---- ---- Chemnitz. Conch., vol. 8, Tab. 99, figs. 843, 844.
BALANUS DIADEMA. Bruguière. Encyclop. Method., n. 164, fig. 13, 14 (1789).
CORONULA ------ De Blainville. Dict. des Sc. Nat. (1824), Tab. 117, fig. 4.
-------- ------ Leach. Encyclop. Brit. Suppl., vol. iii, 1824.
-------- ------ Chenu. Illust. Conch., Plate, fig. 3.
-------- ------ Burmeister. Beiträge zur Naturgeschichte der Rankenfüsser, 1834, Tab. 2, fig. 1-14, 18.
Shell crown-shaped, with longitudinal convex ribs, having their edges crenated; orifice hexagonal: radii moderately thick, very broad: terga absent or rudimentary.
Hab.—Attached to whales, in the Arctic Seas; United States and Great Britain; Gulf-Stream, Atlantic Ocean; New Zealand(?).
General Appearance.—As previously remarked, owing to the fulness of the generic description, minute details on structure, excepting those characteristic of the present species, need not here be given. The crown-like shape of the shell is well expressed by its name of Diadema, but the crown tends to pass into a cylinder. The radii are extremely broad. The orifice is large, and neatly hexagonal: when the operculum is removed the whole inside of the cup-formed shell can be seen at once, for the flat membranous basis is much smaller than the orifice. The under side of the shell is deeply concave. The outside of each compartment is formed by broad, rounded, and somewhat prominent, rarely divided, ribs (i. e. the transverse ends of the folded walls); these ribs are closely united together by finely serrated lines of junction (Pl. [16], fig. [1], f). Their surfaces outside are delicately striated longitudinally, and plainly crossed (more plainly than in the foregoing and the next species) by irregular, transverse ridges, especially in the lower part of the shell. The largest specimen which I have seen was two and a half inches in diameter and two in height.
Scuta.—These are placed close together at the rostral end of the orifice, and are imbedded in the brownish, tough, longitudinally plicated, horny substance, which extends far beyond both ends of the valves.
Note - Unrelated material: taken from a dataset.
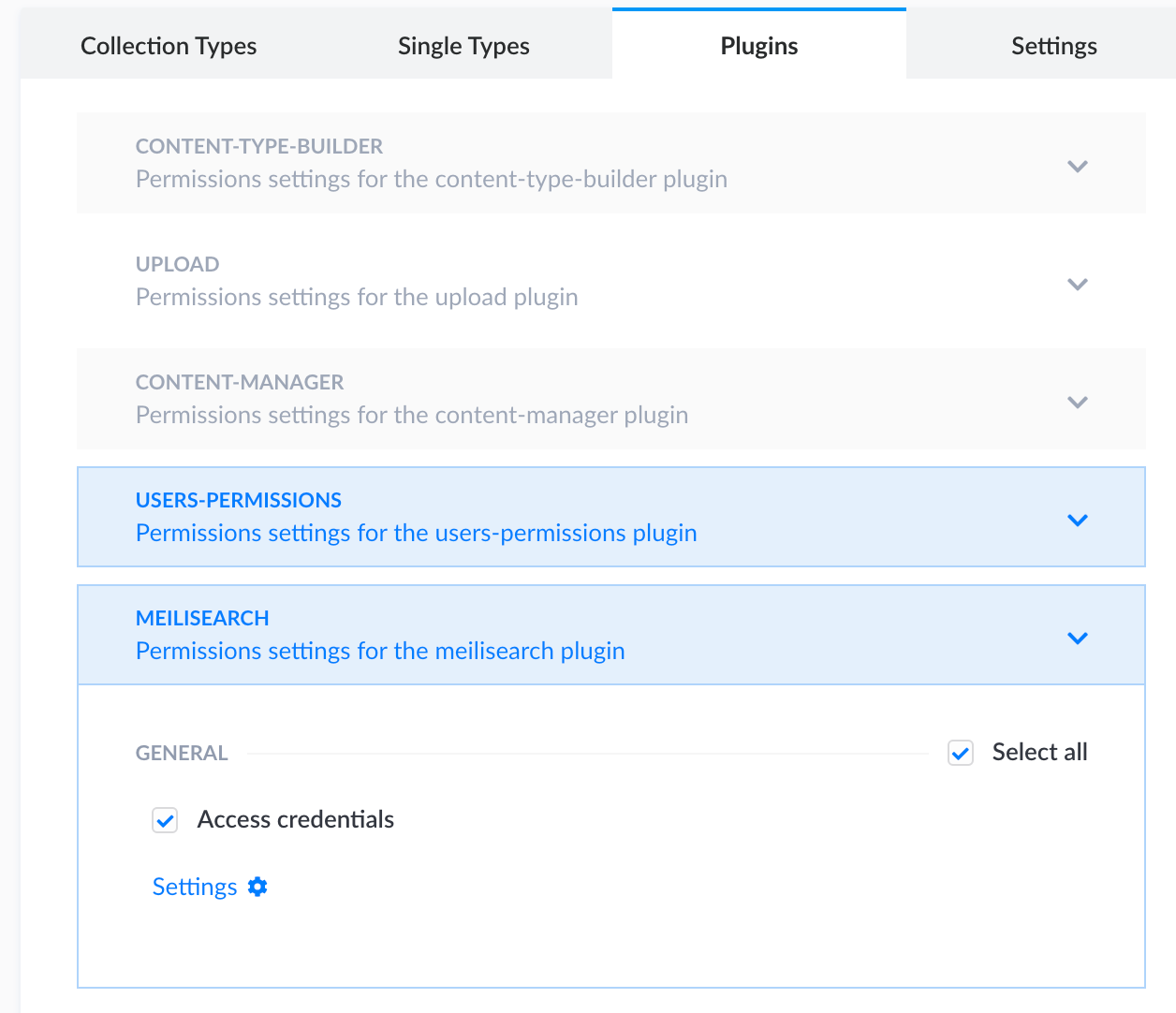
Task: Click the chevron on the MEILISEARCH row
Action: click(1078, 638)
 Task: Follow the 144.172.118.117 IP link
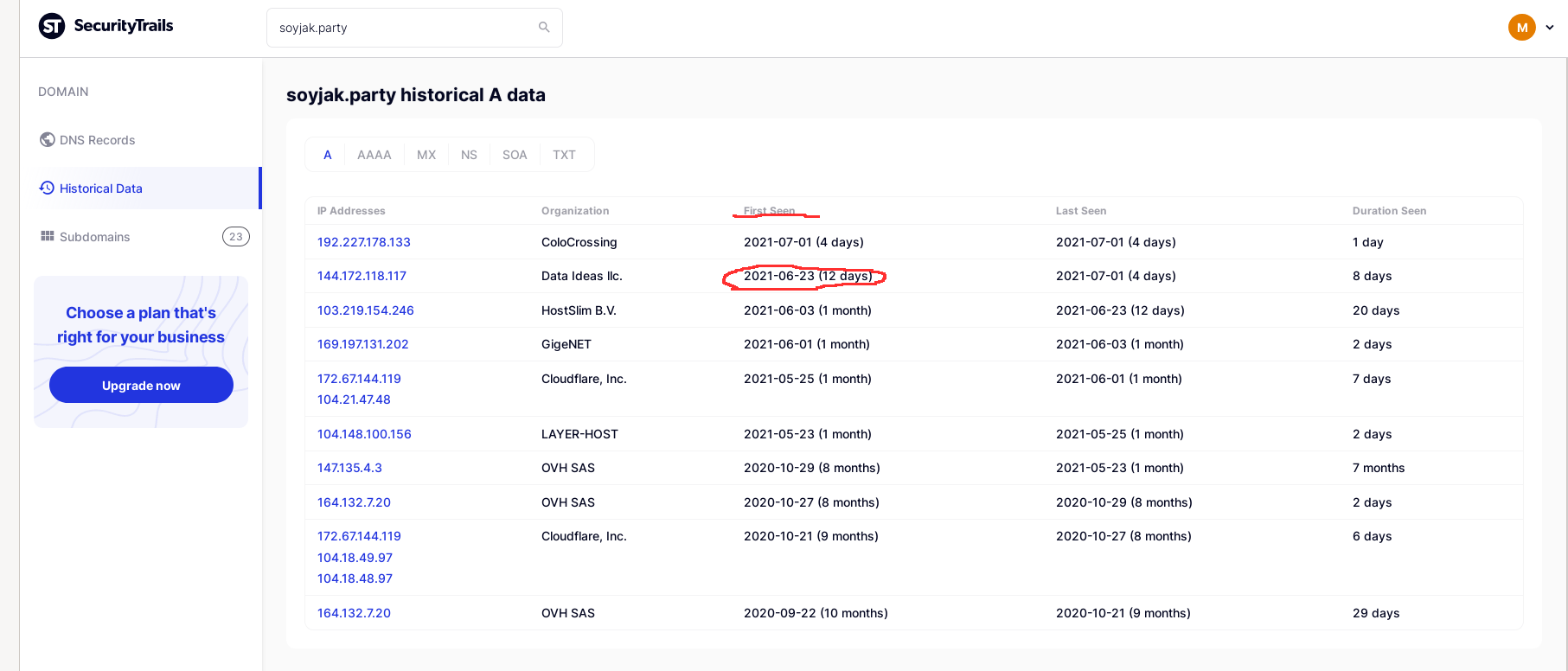tap(362, 276)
In outline (fig. [3 b]) they are mitre-shaped, or rounded and sub-triangular, a little curved, and more or less elongated, being most so in young specimens; they are, however, less elongated and rather more massive than in [C. balænaris]. Terga,—these seem entirely absent in most specimens; but in one (fig. [3 a]) I found a rudiment, namely, a short thin plate of shell, barely visible to the naked eye, extending parallel and near to the tergal margin of the scutum. The lips of the aperture of the sack are prominent, and highly so towards the carinal end.